EXERCISE OBJECTIVE - Find and copy the lines in the records beneath this task that contain the word "field".

WORKING DATA -

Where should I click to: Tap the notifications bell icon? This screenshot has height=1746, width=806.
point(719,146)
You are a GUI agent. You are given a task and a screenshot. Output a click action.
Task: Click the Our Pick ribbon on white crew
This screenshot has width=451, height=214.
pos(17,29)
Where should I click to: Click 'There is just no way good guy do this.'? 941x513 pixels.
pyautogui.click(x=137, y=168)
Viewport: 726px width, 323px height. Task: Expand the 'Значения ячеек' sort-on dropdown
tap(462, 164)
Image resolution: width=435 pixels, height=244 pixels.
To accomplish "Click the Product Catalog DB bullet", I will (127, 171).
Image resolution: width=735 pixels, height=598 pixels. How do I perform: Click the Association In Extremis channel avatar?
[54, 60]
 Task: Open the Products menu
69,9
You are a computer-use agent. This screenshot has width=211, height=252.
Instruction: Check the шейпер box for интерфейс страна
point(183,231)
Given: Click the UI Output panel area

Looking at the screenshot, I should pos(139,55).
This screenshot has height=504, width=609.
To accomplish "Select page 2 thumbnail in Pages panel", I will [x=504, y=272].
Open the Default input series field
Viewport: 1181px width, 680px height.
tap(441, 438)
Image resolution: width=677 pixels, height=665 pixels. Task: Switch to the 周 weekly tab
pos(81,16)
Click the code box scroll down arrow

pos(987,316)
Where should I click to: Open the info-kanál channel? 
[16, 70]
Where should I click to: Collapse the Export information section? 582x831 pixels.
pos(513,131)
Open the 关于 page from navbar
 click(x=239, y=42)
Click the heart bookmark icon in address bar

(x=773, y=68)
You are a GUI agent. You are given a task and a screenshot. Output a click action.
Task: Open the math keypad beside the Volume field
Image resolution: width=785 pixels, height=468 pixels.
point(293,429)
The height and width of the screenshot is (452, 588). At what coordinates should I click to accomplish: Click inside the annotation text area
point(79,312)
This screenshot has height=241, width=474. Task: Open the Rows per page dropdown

RESULT OF THE EXERCISE -
Open the Default input series field
Task: Open the math keypad beside the Volume field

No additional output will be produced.